Exercices à traiter:
A) D'après le texte sur le projet de loi de la Nupes, combien de députés sont visés par l'éditorial de la République des Pyrénées ?
B) Prolongez le texte sur le projet de loi de la Nupes au-delà de sa dernière phrase.

Le projet de loi déposé par des députés de la Nupes, qui dénonce la politique d’apartheid menée par Israël contre le peuple palestinien, a soulevé un tollé et une campagne hystérique dans les milieux sionistes. Plusieurs personnalités, organisations, militants politiques et militants de la cause palestinienne ont pris position contre ces attaques. Beaucoup ont dénoncé l’impunité dont bénéficie Israël, qui bombarde, emprisonne, nie les droits du peuple palestinien, et traite d’anti sémite tous ceux et celles qui critiques sa politique sioniste.
Nous reproduisons la lettre écrite par le président le l’AFPS de Pau qui répond de façon claire et argumentée à la question : oui, Israël mène une politique d’apartheid vis à vis du peuple palestinien. Cette lettre est une réponse à l’éditorial calomnieux paru dans la République des Pyrénées.
Réponse à Jean-Marcel Bouguereau pour son éditorial du 26 juillet
L’éditorial de la République des Pyrénées du 26 juillet titrait « Quand les parlementaire de
gauche flattent le communautarisme ». Ce n’est non pas seulement insupportable, mais
insultant. Il continue « C’est un tout autre objectif qui est visé, bassement électoraliste ». Sont
visés par cet article 37 députés, tous de gauche, qui veulent une loi qui reconnaisse l’apartheid
pratiqué par Israël contre le peuple palestinien. Membre de l’Association France Palestine
Solidarité de Pau, je ne suis encarté dans aucun parti, mais j’en connais un certain nombre de
ces députés et je peux dire que ce sont des gens dignes et qui se sont engagés à défendre la
Palestine depuis longtemps.

Documents sources:
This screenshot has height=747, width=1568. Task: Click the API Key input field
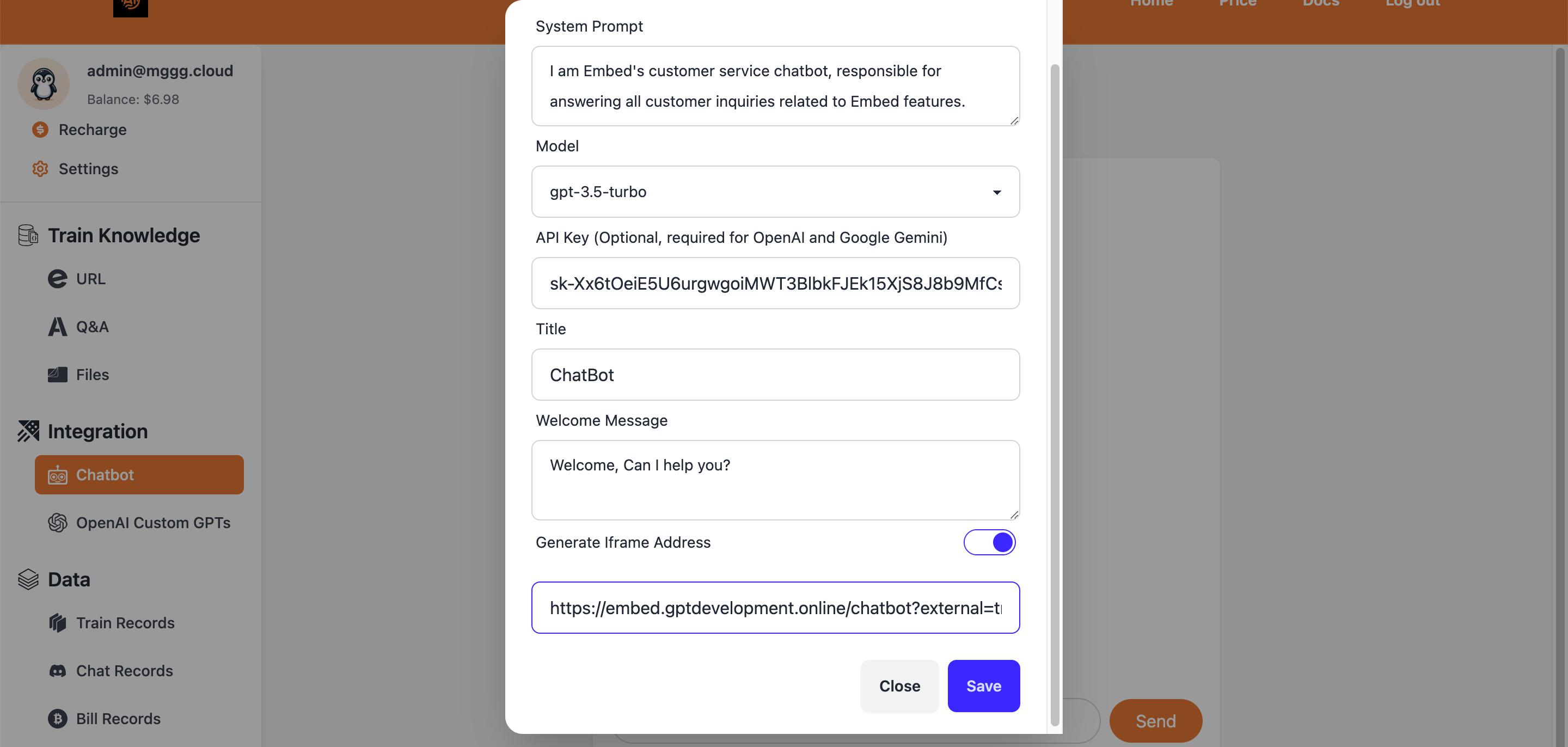(x=776, y=283)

Résultats définitifs:
A) 37 députés, tous de gauche.

B)
J’ai moi-même passé une cinquantaine de jours en 5 voyages en Palestine, pendant lesquels
j’ai dormi chez les Palestiniens, voyagé avec eux dans leur bus, et j’ai passé dans des check
points indignes où ils sont parqués comme des bêtes en attente de l’abattoir. Et pour moi le mot apartheid est le terme évident quand par exemple vous roulez sur des routes défoncées alors qu’à côté il a une belle route qui est réservée aux colons et aux militaires qui les protègent.
Quand ces routes se croisent, c’est avec des ponts et les colons passent au dessus. Le parapet
du pont est fait en planche de telle façon que les regards ne peuvent pas se rencontrer. Ignorer
l’autre à tout prix.
En 2006, Jimmy Carter parlait d’un système d’apartheid.
En 2012 le tribunal de conscience Bertrand Russel dans sa cession au Cap en Afrique du Sud
avait déclaré que la façon de traiter les Palestiniens était un apartheid.
Dernièrement, des organisations comme Amnesty International, Human Right Watch, mais
aussi des ONG israéliennes reconnues comme Yesh Din, B’tselem ont dénoncé l’état
d’apartheid.
Pour B’Tselem, « Dans la région entière entre la Méditerranée et le Jourdain, le régime israélien
applique des lois, des pratiques et une violence d’État conçues pour cimenter la suprématie
d’un groupe — les Juifs— sur un autre — les Palestiniens … Israël accorde aux Palestiniens un
ensemble de droits bien distinct dans chacune de ces unités — mais toujours inférieur à celui
accordé aux citoyens juifs. »
En 2021, deux anciens ambassadeurs d’Israël en Afrique du Sud ont publié sur le site sud-africain groud-up un article d’opinion dans lequel ils déclaraient : « Il est plus clair que jamais
que l’occupation n’est nullement temporaire et qu’il n’y a aucune volonté politique au sein du
gouvernement israélien pour y mettre fin ».
En 2022, Le rapporteur de l’Onu, Michael Lynk, qualifie l’occupation israélienne des territoires
palestiniens d’apartheid en présentant son rapport final au Conseil des droits de l’Homme de
l’Onu à Genève.
Le 28 juillet 2022, l’Afrique du sud demande que l’Etat d’Israël soit déclaré « Etat d’apartheid».
« Le récit palestinien évoque des expériences de la propre histoire de ségrégation raciale et
d’oppression de l’Afrique du Sud », a déclaré Naledi Pandor, ministre sud-africain des relations
internationales et de la coopération.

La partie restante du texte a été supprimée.